Certaines œuvres craquent parfois le slip de celles et ceux qui les découvrent. Sensation toujours étrange — surtout quand elle arrive par surprise. Cet étrange phénomène m’est arrivé avec The Uprising, un film de Peter Snowdon, lorsque je l’ai découvert à sa sortie en 2014.
Là, il y a déjà un problème : définir ce film. Dans un entretien pour le documentaire A Life in Pictures sur la carrière de Stanley Kubrick, Steven Spielberg dit, à propos de 2001, L’Odyssée de l’Espace, qu’il ne s’agit pas de science fiction mais presque d’une éventualité scientifique. Sa façon à lui de redéfinir une œuvre, de se l’approprier. Mieux l’appréhender. Il en va de même ici. Documentaire serait réducteur. Fiction serait mensonger. The Uprising est une équation impossible :
1 + 1 + 1000 = 1
Un qui sublime tous les autres.
Ici, le héros, c’est la rue. Les gens. Les gens dans les rues de Tunisie, d’Égypte, de Lybie, de Syrie, du Yémen et de Bahreïn. Entre décembre 2010 et octobre 2011, pendant le Printemps Arabe qui a commencé en hiver. Les gens dans les rues filmés par les gens dans les rues. C’est la seule source d’images du film : les vidéos amateurs tournées à l’arrache par les manifestants. Non, lesdites images ne sont pas utilisées pour raconter les protestations en question ou les contextualiser. Non, elles ne sont pas une collection ou une accumulation, tel un zapping indigeste de chaîne d’infos en continu remplissant le vide. Il s’agit d’une scénarisation : aller puiser dans ce puits sans fond d’images pour créer une nouvelle histoire. L’histoire d’une révolution imaginaire, d’un soulèvement de peuple fictif. Il s’agit de décontextualiser pour tenter de dessiner un archétype de tremblement de la base.
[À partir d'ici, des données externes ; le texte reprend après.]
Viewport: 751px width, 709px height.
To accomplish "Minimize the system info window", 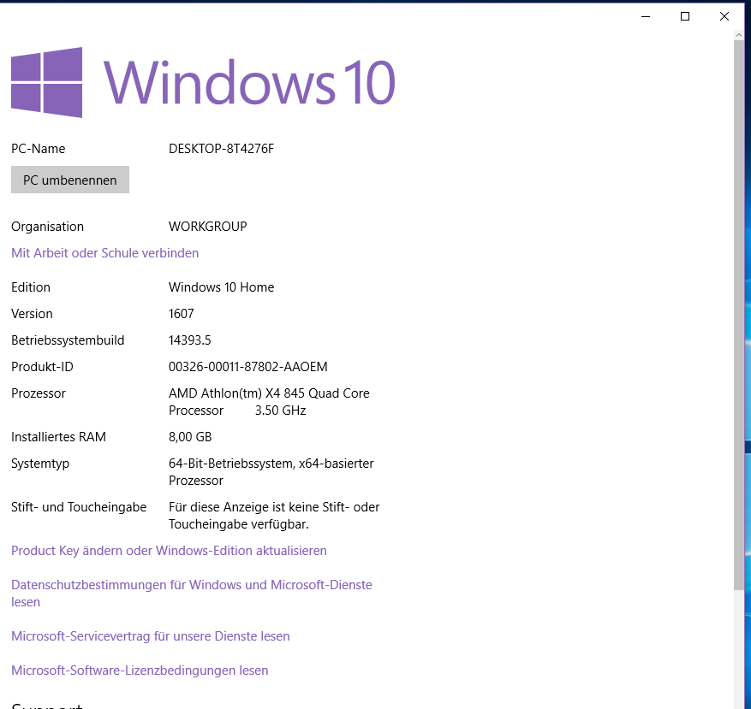I will pos(646,16).
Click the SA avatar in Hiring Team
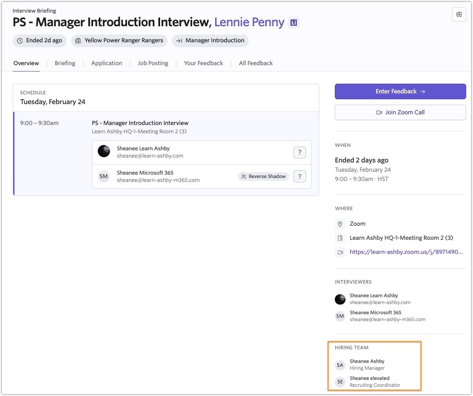The image size is (473, 396). tap(340, 365)
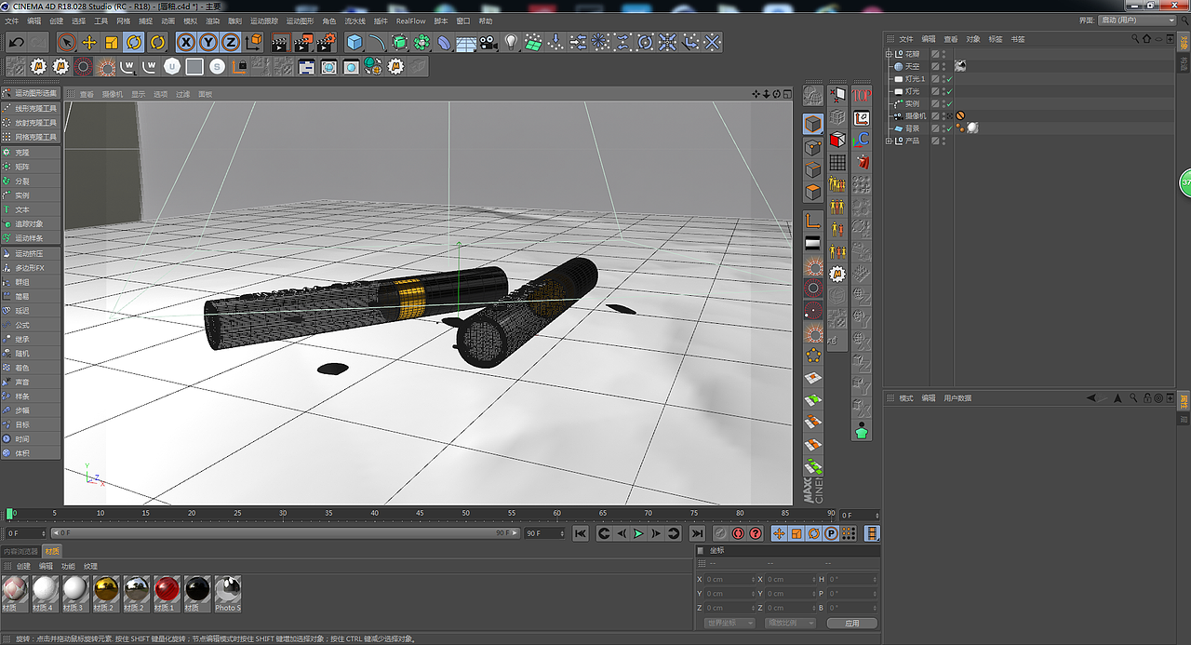Disable the 灯光 1 light via green checkmark
The height and width of the screenshot is (645, 1191).
pyautogui.click(x=949, y=78)
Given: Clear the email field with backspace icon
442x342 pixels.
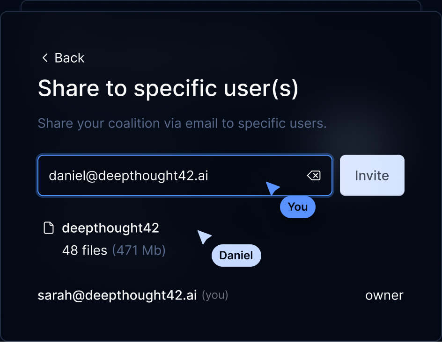Looking at the screenshot, I should point(314,176).
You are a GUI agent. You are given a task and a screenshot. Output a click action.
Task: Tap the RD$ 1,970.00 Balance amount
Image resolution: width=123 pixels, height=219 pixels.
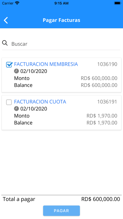[102, 123]
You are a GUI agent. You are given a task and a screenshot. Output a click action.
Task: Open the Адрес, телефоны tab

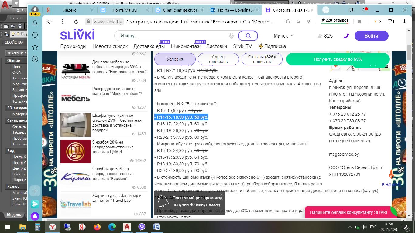coord(218,59)
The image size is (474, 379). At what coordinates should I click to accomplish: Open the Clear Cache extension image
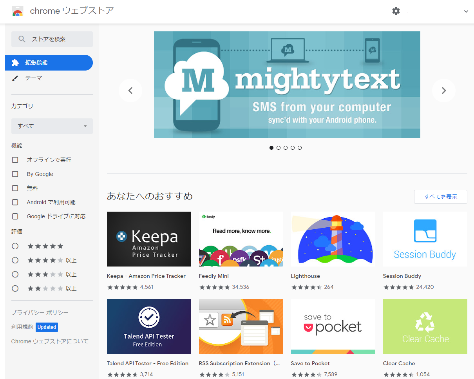click(425, 326)
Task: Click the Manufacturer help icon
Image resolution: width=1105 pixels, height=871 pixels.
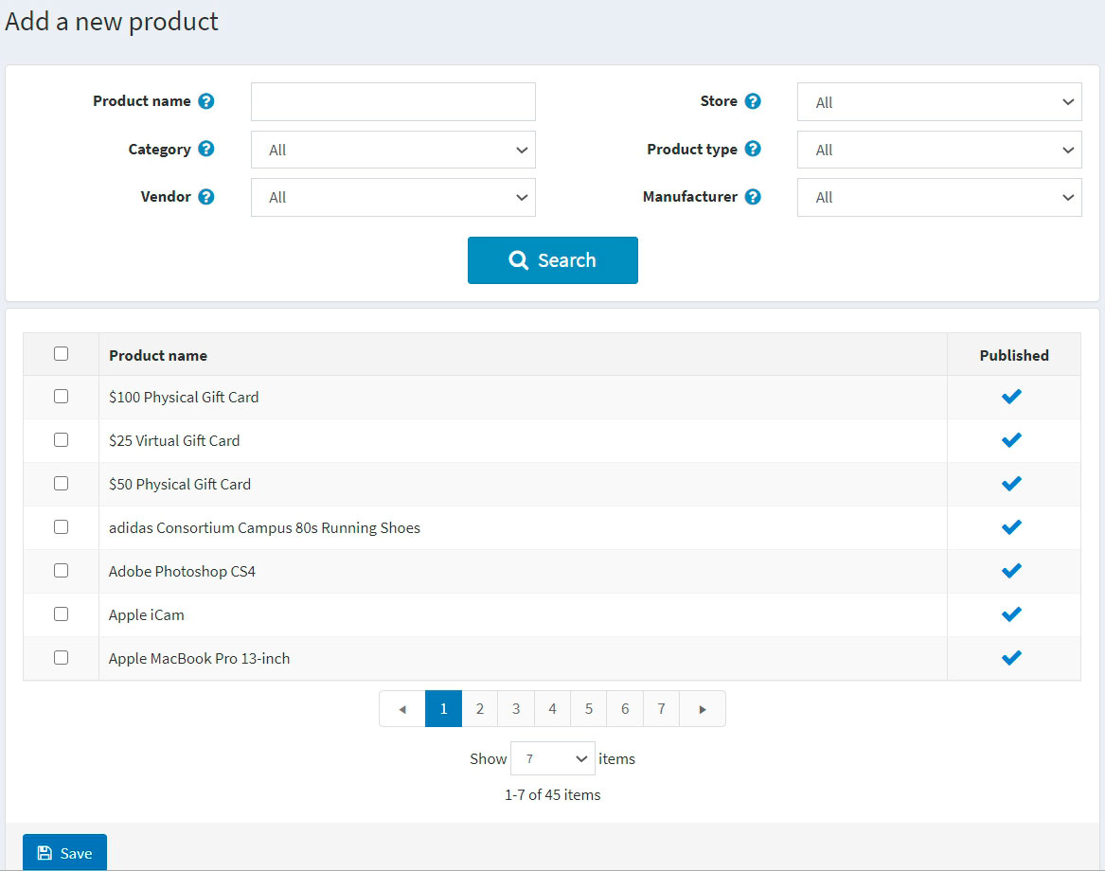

On a donc fini par assumer quelque chose qu’on rechignait à faire au départ : monter le film en ignorant toutes les frontières qu’on a pourtant l’habitude d’utiliser et de disséquer pour comprendre cette région. Aussi, il me semblait intéressant de détruire des frontières qui sont en partie des constructions coloniales et qui sont maintenues par des chefs d’Etat contestés par ces révolutions.
C’est bien ce qui risque de défriser plus d’un poil. C’est pourtant ce qui fait la saveur, ce qui fait de cet objet un film. The Uprising est un mash-up d’une heure vingt. Un travail lent et difficile consistant à mélanger plusieurs sources pour créer une nouvelle œuvre qui raconte une nouvelle histoire. Mélanger, découper, recadrer, altérer les couleurs… Remixer la réalité.
1 + 1 + 1000 = un autre
Un soir d’ivresse, Pablo1 a frappé du point sur la table, s’est redressé brutalement puis a lâché sa bombe ultra-galvaudée depuis mais tant pis:
Les bons artistes copient, les grands artistes volent.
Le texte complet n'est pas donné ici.